*** Passage shown ***

Sonar's prepaid API credits exist specifically for this use case. Nine stateless endpoints, structured JSON responses, packs from $10 with 50 free credits on signup — no subscription. It's the cheapest programmatic ASO data access available — the next closest option with an API is AppTweak at $166/month.
Which Tool Should You Pick?
Skip the analysis paralysis. Here's a simple framework:
If you have zero budget: Use App Store Connect, Google Play Console, store autocomplete, and Sonar's free tools. This covers most of what you need.
If you want basic rank tracking on a tight budget: Appfigures at $10/month gets you started.
If you want a complete toolkit that respects indie budgets: Sonar at $19/month (or $149/year) gives you unlimited everything plus API access.
If you're iOS-only and prefer native Mac apps: Look at Astro.
If you only need API access for automation: Sonar's prepaid API credits, from $10 with 50 free credits on signup.
If your app revenue justifies enterprise features: AppTweak is the best in class.
In my experience, the best ASO tool is the one you actually use consistently. A free tool you check weekly beats a $166/month tool you forget to log into. Start with free, add paid when you hit the limits of what manual research can do, and pick the tool that fits how you work — whether that's a dashboard, a terminal, or an AI agent.
FAQ
Q: What are the best free ASO tools in 2026?
A: The best free ASO tools in 2026 are App Store Connect (iOS first-party analytics), Google Play Console (Android first-party analytics with built-in A/B testing), Google Trends (keyword demand proxy), store autocomplete (manual keyword discovery), and Sonar's free tools (keyword difficulty scoring and ASO audit). These five cover keyword research, competitive analysis, and conversion tracking without any subscription. The main gap is daily rank tracking, which requires a paid tool — the cheapest option with rank tracking is Appfigures at $10/month.
Q: Are free ASO tools accurate enough for keyword research?
A: Free tools provide directionally accurate keyword data but lack precision on search volume and difficulty. App Store Connect and Google Play Console report exact impressions and conversion rates for your own app — that data is first-party and fully accurate (source: Apple App Store Connect Help, Google Play Console Help). Store autocomplete reflects real user queries. Where free tools fall short is estimating competitor keyword rankings and historical trend data, which require paid tools with their own keyword indexes.

*** End of Passage shown ***

### Problems to solve
**a.** According to the passage on ASO tools, which tool suits someone who is iOS-only and prefers native Mac apps?
**b.** Update the part of the ASO tools passage that opens with the words containing "If you want basic" and closes with "Look at Astro.", putting "limited budget" in place of "tight budget".
**c.** Please write what comes next in the passage on ASO tools, continuing from its last sentence.
The records after this text are separate material and have no connection to it.

*** Source data ***

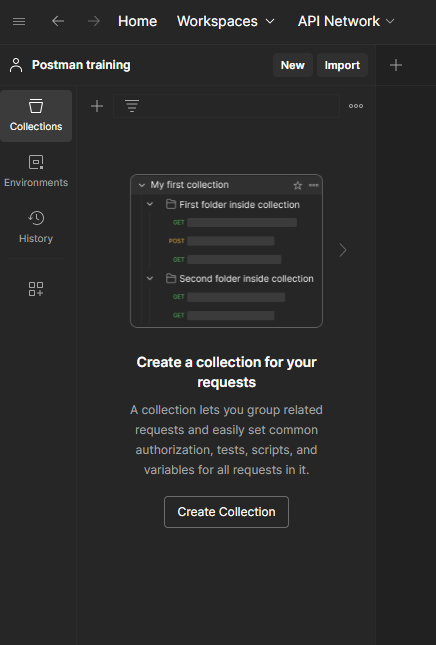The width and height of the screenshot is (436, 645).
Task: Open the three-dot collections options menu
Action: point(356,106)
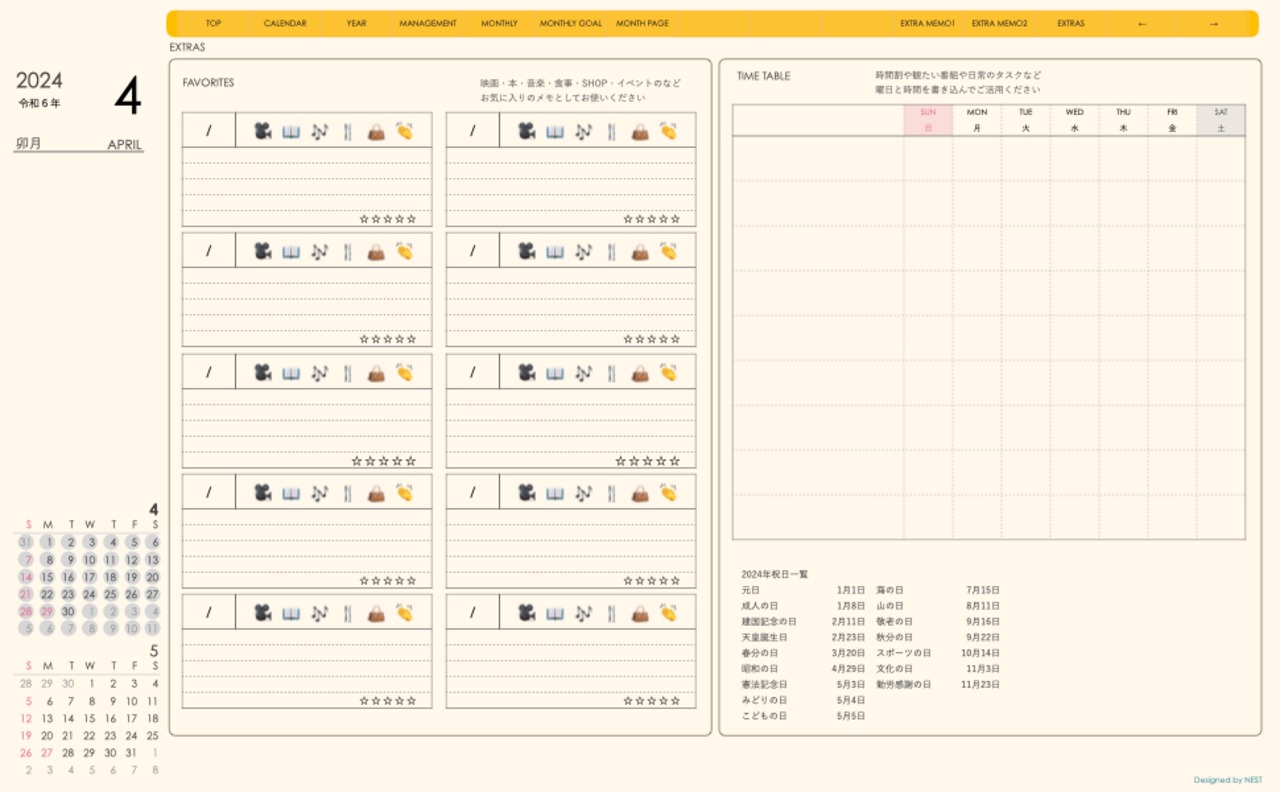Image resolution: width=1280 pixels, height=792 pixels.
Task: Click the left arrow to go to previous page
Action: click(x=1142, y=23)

*** End of Source data ***
*** Source data ***

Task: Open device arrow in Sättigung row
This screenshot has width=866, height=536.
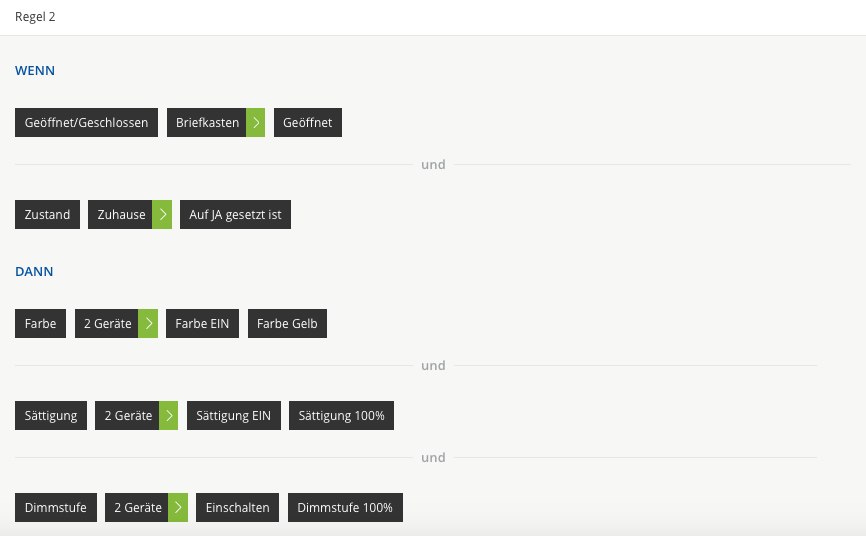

*** End of Source data ***

### Written responses
**a.** Astro.

**b.**
If you want basic rank tracking on a limited budget: Appfigures at $10/month gets you started.
If you want a complete toolkit that respects indie budgets: Sonar at $19/month (or $149/year) gives you unlimited everything plus API access.
If you're iOS-only and prefer native Mac apps: Look at Astro.

**c.**
Q: Do I need a paid ASO tool as an indie developer?
A: Not at launch. Free tools cover keyword research, ASO scoring, and basic analytics for pre-launch and early-stage apps. Once your app starts generating steady downloads and some revenue, in my experience, users who add a $19/month tool typically find at least one keyword opportunity in the first week that they would have missed manually. For a full breakdown of when paid tools make financial sense, see our guide to ASO costs.
Q: Can I do ASO with only Apple and Google's free dashboards?
A: You can handle a significant portion of ASO work with App Store Connect and Google Play Console alone. They give you real conversion data, search term reports, and (on Google Play) A/B testing. What they cannot do is show competitor keyword rankings, provide keyword difficulty scores, or track your rank changes over time. Adding a free tool like Sonar's keyword generator or keyword difficulty database fills the competitive-analysis gap without adding cost.
Q: Do any ASO tools offer a free trial?
A: Yes. Sonar offers a 7-day free trial with full access to keyword research, rank tracking, and competitor analysis — cancel anytime during the trial with zero charge (Sonar pricing). Appfigures also offers a free trial period on its paid plans. AppTweak provides a limited demo but requires contacting sales for a full trial. If you want to evaluate a paid ASO tool before committing, starting with a no-commitment free trial is the lowest-risk way to see whether daily rank tracking and historical data justify the monthly cost.